■ Work to be completed: Print each entry verbatim.
----- Records provided -----
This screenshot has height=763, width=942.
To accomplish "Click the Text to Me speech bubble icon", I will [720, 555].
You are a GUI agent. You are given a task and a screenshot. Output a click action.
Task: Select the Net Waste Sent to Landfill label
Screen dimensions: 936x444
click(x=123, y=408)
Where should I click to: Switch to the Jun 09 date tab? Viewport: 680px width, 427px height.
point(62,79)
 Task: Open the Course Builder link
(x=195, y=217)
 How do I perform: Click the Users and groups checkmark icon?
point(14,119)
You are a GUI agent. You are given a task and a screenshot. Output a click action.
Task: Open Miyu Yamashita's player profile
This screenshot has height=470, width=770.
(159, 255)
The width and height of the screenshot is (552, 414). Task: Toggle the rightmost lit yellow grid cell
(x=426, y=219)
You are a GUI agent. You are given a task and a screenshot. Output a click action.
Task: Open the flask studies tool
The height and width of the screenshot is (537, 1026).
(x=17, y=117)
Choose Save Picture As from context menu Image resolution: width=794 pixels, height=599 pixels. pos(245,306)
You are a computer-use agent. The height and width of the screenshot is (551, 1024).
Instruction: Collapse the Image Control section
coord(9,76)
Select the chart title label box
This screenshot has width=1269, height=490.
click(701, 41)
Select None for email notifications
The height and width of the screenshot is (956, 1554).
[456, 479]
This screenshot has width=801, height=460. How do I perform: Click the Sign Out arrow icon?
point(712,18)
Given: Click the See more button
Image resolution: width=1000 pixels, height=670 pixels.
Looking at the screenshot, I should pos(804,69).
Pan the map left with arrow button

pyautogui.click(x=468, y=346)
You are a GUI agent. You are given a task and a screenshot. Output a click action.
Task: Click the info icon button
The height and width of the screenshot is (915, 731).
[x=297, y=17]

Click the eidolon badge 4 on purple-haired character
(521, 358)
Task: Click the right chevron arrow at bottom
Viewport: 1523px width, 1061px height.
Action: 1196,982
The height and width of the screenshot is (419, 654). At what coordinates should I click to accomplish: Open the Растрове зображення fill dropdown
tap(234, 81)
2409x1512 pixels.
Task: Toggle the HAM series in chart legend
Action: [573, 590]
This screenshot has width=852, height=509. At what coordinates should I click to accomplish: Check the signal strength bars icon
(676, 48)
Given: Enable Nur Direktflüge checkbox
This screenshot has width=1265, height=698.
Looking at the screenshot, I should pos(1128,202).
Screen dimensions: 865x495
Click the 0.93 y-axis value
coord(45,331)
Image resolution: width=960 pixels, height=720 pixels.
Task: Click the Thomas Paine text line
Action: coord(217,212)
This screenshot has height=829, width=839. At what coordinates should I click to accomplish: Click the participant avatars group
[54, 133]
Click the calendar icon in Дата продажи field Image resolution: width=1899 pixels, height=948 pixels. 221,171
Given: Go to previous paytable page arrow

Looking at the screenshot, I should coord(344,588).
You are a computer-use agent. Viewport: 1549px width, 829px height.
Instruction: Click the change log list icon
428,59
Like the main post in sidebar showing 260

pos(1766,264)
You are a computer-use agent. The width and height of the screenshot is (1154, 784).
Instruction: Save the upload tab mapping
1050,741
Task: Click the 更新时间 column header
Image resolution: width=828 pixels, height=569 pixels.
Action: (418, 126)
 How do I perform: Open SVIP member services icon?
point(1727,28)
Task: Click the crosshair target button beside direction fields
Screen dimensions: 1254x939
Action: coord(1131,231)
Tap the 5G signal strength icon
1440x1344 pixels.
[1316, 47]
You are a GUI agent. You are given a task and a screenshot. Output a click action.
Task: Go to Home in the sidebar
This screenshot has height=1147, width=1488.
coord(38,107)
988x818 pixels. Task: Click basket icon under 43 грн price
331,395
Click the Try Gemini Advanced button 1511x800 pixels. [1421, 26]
-----
■ Result for this exercise:
This screenshot has height=763, width=942.
To accomplish "Click the Text to Me speech bubble icon", I will [720, 555].
You are a GUI agent. You are given a task and a screenshot. Output a click action.
Task: Select the Net Waste Sent to Landfill label
Screen dimensions: 936x444
click(x=123, y=408)
Where should I click to: Switch to the Jun 09 date tab? Viewport: 680px width, 427px height.
point(62,79)
 Task: Open the Course Builder link
(x=195, y=217)
 How do I perform: Click the Users and groups checkmark icon?
point(14,119)
You are a GUI agent. You are given a task and a screenshot. Output a click action.
Task: Open Miyu Yamashita's player profile
This screenshot has height=470, width=770.
(159, 255)
The width and height of the screenshot is (552, 414). Task: Toggle the rightmost lit yellow grid cell
(x=426, y=219)
You are a GUI agent. You are given a task and a screenshot. Output a click action.
Task: Open the flask studies tool
The height and width of the screenshot is (537, 1026).
(x=17, y=117)
Choose Save Picture As from context menu Image resolution: width=794 pixels, height=599 pixels. pos(245,306)
You are a computer-use agent. The height and width of the screenshot is (551, 1024).
Instruction: Collapse the Image Control section
coord(9,76)
Select the chart title label box
This screenshot has width=1269, height=490.
click(701, 41)
Select None for email notifications
The height and width of the screenshot is (956, 1554).
[456, 479]
This screenshot has width=801, height=460. How do I perform: Click the Sign Out arrow icon?
point(712,18)
Given: Click the See more button
Image resolution: width=1000 pixels, height=670 pixels.
Looking at the screenshot, I should pos(804,69).
Pan the map left with arrow button

pyautogui.click(x=468, y=346)
You are a GUI agent. You are given a task and a screenshot. Output a click action.
Task: Click the info icon button
The height and width of the screenshot is (915, 731).
[x=297, y=17]

Click the eidolon badge 4 on purple-haired character
(521, 358)
Task: Click the right chevron arrow at bottom
Viewport: 1523px width, 1061px height.
Action: 1196,982
The height and width of the screenshot is (419, 654). At what coordinates should I click to accomplish: Open the Растрове зображення fill dropdown
tap(234, 81)
2409x1512 pixels.
Task: Toggle the HAM series in chart legend
Action: [573, 590]
This screenshot has width=852, height=509. At what coordinates should I click to accomplish: Check the signal strength bars icon
(676, 48)
Given: Enable Nur Direktflüge checkbox
This screenshot has width=1265, height=698.
Looking at the screenshot, I should pos(1128,202).
Screen dimensions: 865x495
Click the 0.93 y-axis value
coord(45,331)
Image resolution: width=960 pixels, height=720 pixels.
Task: Click the Thomas Paine text line
Action: coord(217,212)
This screenshot has height=829, width=839. At what coordinates should I click to accomplish: Click the participant avatars group
[54, 133]
Click the calendar icon in Дата продажи field Image resolution: width=1899 pixels, height=948 pixels. 221,171
Given: Go to previous paytable page arrow

Looking at the screenshot, I should coord(344,588).
You are a computer-use agent. Viewport: 1549px width, 829px height.
Instruction: Click the change log list icon
428,59
Like the main post in sidebar showing 260

pos(1766,264)
You are a computer-use agent. The width and height of the screenshot is (1154, 784).
Instruction: Save the upload tab mapping
1050,741
Task: Click the 更新时间 column header
Image resolution: width=828 pixels, height=569 pixels.
Action: (418, 126)
 How do I perform: Open SVIP member services icon?
point(1727,28)
Task: Click the crosshair target button beside direction fields
Screen dimensions: 1254x939
Action: coord(1131,231)
Tap the 5G signal strength icon
1440x1344 pixels.
[1316, 47]
You are a GUI agent. You are given a task and a screenshot. Output a click action.
Task: Go to Home in the sidebar
This screenshot has height=1147, width=1488.
coord(38,107)
988x818 pixels. Task: Click basket icon under 43 грн price
331,395
Click the Try Gemini Advanced button 1511x800 pixels. [1421, 26]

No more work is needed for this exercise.